Illinois, my current state of residence, has a problem. They have historically failed to pay into the retirement system the amount of money they were due. They face an $85 billion liability, one that will now continue to grow.
At issue is a provision in the Illinois Constitution that prohibits diminishing pensions. People who have taken government employment rightly expect to get paid what they were promised. For decades, they made financial decisions on the faith that when time came to retire, they would have a stable, dependable, and sufficient income.
I too would be a bit miffed if I had been promised a certain income and then had it taken away, especially if the reason were that my employer failed to hold up its end of the bargain. Sadly, no amount of righteous indignation is going to pay the bills. At some point, the system will collapse completely.
How can people make such bad economic decisions? That is, how can a state retirement system get it so wrong? The most obvious factor is the unethical behavior of the state, which did not contribute its part. As it is with Social Security, the assets of which have been replaced by IOU’s, government played a shell game–only the state cannot print its own money.
No one who does not still believe in Santa Claus is surprised that the state cheated, but there is a more fundamental problem with state retirement systems. They distort economic signals that would otherwise price out retirement costs accurately.
Predicting the future is a dicey business at best, yet we cannot avoid doing it. The vast majority of a human being’s life is premised on what he/she thinks will happen. Will the game return on the full moon? Will the White House change parties next election? Will Oprah get another award?
Many of these decisions hinge upon what others will do. We predict their decisions as part of the mix. Markets, or at least free markets, take all these predictions into account. Retirement instruments are one example.
When large numbers of people wish to invest for the future, someone sees an opportunity to make a profit–a good thing, if you will recall. That person puts together a package of investments and sells units of it. There are dozens of kinds of these instruments, but under a free market, they all have one thing in common. They are priced on commonly shared expectations about future prices. Taken all together, the expectations of future prices allow the current price to be set. Obviously, no prediction of the future is perfect, but the collective wisdom of a free market does one heck of a good job.
Enter unions and the state. Unions work by uniting thousands of people to bargain together. Nothing wrong with that per se, but that is not the end of it. Unions also have an advantage in that employers must bargain with them. In the present case, the people who bargain on behalf of the state do not pay–we taxpayers do. Neither side has any reason whatsoever to make sure that the math behind the pensions works. Normally, tension in a transaction between the payer, who wants to pay as little as possible, and the recipient, who wants to receive as much as possible, works itself out to an accurate price. In this case, the price is how must one should pay now to expect a certain amount upon retirement.
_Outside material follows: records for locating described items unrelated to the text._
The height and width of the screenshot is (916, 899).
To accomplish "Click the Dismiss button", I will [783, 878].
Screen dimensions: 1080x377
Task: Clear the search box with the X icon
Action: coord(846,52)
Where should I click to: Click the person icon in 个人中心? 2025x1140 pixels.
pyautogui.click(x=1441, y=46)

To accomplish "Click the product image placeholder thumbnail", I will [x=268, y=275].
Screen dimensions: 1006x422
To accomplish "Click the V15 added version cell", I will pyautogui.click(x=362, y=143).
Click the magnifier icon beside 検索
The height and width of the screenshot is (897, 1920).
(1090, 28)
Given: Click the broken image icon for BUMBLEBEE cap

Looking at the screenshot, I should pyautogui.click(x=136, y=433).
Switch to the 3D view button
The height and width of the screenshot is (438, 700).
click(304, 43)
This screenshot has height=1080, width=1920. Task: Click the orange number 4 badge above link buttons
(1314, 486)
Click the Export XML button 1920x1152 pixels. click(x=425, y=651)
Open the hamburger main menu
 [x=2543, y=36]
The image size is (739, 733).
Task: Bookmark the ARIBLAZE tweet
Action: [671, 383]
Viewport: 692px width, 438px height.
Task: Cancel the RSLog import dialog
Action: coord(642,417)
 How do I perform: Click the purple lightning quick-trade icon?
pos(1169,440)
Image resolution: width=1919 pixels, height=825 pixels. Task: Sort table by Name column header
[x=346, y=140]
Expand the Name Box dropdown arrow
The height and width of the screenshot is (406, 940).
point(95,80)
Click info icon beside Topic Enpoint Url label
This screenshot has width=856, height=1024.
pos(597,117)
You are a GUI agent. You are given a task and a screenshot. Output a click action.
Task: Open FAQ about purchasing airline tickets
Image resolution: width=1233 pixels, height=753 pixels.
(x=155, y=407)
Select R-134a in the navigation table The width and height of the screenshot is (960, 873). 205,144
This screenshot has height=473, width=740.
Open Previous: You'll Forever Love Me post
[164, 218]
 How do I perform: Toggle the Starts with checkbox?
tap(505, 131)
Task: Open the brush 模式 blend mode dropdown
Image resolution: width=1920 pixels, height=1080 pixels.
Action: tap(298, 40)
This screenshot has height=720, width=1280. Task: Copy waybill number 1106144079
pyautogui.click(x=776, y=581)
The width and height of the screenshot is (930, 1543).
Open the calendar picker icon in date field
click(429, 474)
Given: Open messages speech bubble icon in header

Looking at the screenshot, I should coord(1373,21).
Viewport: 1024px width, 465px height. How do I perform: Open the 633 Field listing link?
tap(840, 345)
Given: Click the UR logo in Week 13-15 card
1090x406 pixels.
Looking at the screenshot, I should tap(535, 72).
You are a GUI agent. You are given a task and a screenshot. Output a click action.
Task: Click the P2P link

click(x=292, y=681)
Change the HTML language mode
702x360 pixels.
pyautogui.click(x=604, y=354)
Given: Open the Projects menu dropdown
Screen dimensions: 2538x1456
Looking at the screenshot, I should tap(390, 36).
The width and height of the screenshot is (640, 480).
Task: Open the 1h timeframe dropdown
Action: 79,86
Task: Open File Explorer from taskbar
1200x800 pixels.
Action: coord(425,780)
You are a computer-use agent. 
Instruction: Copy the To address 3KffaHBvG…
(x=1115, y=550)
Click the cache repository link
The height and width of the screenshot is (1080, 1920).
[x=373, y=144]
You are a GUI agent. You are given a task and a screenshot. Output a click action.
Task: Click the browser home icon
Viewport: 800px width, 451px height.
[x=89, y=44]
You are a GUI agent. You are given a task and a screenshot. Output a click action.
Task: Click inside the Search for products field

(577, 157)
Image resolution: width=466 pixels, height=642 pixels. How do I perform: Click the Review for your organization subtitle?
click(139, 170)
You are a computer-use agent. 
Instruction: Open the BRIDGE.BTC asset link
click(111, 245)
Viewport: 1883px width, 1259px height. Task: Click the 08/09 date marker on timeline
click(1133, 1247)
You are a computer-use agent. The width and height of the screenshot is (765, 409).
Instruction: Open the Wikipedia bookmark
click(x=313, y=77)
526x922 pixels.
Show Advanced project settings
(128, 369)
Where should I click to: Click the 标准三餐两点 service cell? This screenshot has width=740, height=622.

Living under the illusion of a lucrative retirement for a bargain feels good, which is why no one until the last year or two wanted to blow the whistle. Now that even a five-year-old can figure out that it ain’t a gonna happen, the state legislature is doing what legislatures do best–ignoring the problem.
I wish no ill whatsoever to union members or anyone else who bargained for a good retirement. What they were promised should be delivered. Problem is, it can’t be. No power on Earth can overcome the inevitable sway of the market. All those promises made years ago now depend upon current taxpayers paying up. That was not how it was supposed to work. The state lied about how pensions would actually be paid and further, it cheated by not paying in its share. The result is a set of extremely angry people and a pension system that will soon be able to pay no one anything.
At this stage, I frankly doubt that there is a legislative solution. Were the state to hack taxes to a fraction of their present level, eliminate something like 90% of what the state currently does, and spend most of their time undoing stupid regulations on business, we might get out of this with only cuts and bruises. Don’t count on it. The party is over. The only real solution is for individuals to act as if their pensions are gone already. They may have to start a business, live more frugally, invest wisely, or a combination of all three, but they (we) are on our own. Maybe we will have learned enough after that to make sure we don’t set up the same catastrophe for our children and grandchildren. Too soon old, too late wise.